O encontro ocorreu durante um jantar de gala, após os compromissos do segundo dia da Conferência Internacional de Combate ao Antissemitismo, realizada no país. Na ocasião, Netanyahu fez referência à proximidade com a família Bolsonaro e mencionou a presença dos irmãos Flávio e Eduardo Bolsonaro, que acompanha a agenda em Israel desde dezembro.

“Nós temos aqui membros do parlamento, incluindo dois irmãos. Eduardo e Flávio Bolsonaro, é muito bom ver vocês do Brasil. Estão aqui outros membros do Parlamento e convidados ilustres. Quero dar boas-vindas a todos vocês”.

Além do encontro político, Flávio participou de atividades de cunho religioso e simbólico, como a visita ao Muro das Lamentações e o batismo no Rio Jordão, momentos que foram registrados em suas redes sociais.

Já nesta terça-feira (27), durante seu discurso na conferência internacional, o senador fez duras críticas ao presidente Luiz Inácio Lula da Silva (PT), a quem acusou de antissemitismo ao comentar a política externa brasileira em relação ao conflito no Oriente Médio.

“Lula é antissemita. Isso não é um slogan, não é exagero. É baseado em suas ideias, seus conselheiros, suas palavras e suas ações”.

Flávio afirmou ainda que o presidente brasileiro teria deixado de condenar o Hamas em episódios recentes para direcionar críticas a Israel, alegando que o Brasil estaria alinhado a países que apoiam organizações terroristas. Em seu discurso, também citou o assessor especial da Presidência para Assuntos Internacionais, Celso Amorim.

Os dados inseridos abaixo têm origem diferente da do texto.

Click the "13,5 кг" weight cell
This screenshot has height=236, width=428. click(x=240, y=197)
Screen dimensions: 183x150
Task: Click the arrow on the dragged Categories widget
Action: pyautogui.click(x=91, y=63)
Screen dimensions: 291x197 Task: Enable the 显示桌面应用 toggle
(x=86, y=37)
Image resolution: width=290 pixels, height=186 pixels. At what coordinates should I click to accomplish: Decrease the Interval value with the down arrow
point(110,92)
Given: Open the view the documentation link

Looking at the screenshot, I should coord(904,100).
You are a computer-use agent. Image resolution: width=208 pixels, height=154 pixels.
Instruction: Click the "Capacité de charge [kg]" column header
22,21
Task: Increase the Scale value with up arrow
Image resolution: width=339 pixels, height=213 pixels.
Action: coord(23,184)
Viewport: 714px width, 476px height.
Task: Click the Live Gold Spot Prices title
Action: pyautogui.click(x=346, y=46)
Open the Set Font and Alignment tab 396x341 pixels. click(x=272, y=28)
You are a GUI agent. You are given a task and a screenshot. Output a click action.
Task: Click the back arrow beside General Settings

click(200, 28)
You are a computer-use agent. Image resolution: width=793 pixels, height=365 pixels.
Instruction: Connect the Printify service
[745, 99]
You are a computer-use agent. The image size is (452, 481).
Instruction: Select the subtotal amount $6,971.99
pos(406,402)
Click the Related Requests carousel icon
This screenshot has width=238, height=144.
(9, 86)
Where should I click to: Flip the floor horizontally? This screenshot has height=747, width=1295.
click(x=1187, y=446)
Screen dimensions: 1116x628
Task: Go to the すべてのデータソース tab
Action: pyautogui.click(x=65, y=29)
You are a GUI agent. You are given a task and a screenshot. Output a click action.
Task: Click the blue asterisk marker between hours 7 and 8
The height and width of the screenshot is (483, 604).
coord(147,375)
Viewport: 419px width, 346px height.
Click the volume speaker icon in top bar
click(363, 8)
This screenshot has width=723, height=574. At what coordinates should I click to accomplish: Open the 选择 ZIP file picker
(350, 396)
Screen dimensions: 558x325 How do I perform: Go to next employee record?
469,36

“O principal responsável pela política internacional de Lula, seu maior conselheiro, Celso Amorim, escreveu o prefácio de um livro que aplaude o Hamas e o apresenta como um grupo político normal”.

Ao encerrar sua fala, o senador declarou que, em um eventual governo seu, o Brasil adotaria posição clara de alinhamento com Israel e com países que combatem o terrorismo.

“Israel está na linha de frente da democracia contra a barbárie. Deixe-me dizer isso claramente, o Brasil deve estar com Israel, com os judeus, com as democracias que lutam contra o terror”.

Israel é o terceiro país visitado por Flávio Bolsonaro em agendas internacionais recentes. Em 2025, ele esteve em El Salvador e, no início de 2026, viajou aos Estados Unidos, onde tentou se reunir com o presidente Donald Trump, encontro que não chegou a se concretizar.